Entries taken from a collection:
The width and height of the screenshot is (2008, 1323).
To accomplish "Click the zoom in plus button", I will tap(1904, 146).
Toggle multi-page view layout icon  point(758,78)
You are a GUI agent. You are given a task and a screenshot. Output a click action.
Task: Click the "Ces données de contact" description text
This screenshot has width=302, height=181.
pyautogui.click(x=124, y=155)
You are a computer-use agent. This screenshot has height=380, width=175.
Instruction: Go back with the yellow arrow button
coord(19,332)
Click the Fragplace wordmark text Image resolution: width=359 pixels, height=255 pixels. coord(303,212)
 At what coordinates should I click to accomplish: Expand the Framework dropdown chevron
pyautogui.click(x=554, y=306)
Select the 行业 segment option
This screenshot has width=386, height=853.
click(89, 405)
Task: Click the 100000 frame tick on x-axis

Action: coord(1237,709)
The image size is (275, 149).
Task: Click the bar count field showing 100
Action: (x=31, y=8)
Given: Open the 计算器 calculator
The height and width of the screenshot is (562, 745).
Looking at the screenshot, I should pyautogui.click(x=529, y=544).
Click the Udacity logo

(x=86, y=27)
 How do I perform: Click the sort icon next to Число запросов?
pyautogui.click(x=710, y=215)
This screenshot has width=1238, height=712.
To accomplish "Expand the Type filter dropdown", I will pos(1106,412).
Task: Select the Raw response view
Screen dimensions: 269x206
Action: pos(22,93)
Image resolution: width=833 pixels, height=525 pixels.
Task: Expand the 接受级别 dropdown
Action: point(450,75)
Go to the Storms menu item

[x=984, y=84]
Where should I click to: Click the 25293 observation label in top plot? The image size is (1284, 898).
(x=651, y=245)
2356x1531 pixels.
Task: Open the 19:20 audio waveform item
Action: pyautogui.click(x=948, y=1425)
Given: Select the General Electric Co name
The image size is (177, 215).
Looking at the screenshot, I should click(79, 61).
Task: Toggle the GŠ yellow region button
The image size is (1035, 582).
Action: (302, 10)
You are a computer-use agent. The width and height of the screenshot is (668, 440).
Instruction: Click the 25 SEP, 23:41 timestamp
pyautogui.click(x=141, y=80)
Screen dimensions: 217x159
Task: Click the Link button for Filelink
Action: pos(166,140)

Challenge:
How many lines of the material above contain the word "view"? Reply with the number only.

Written solution:
2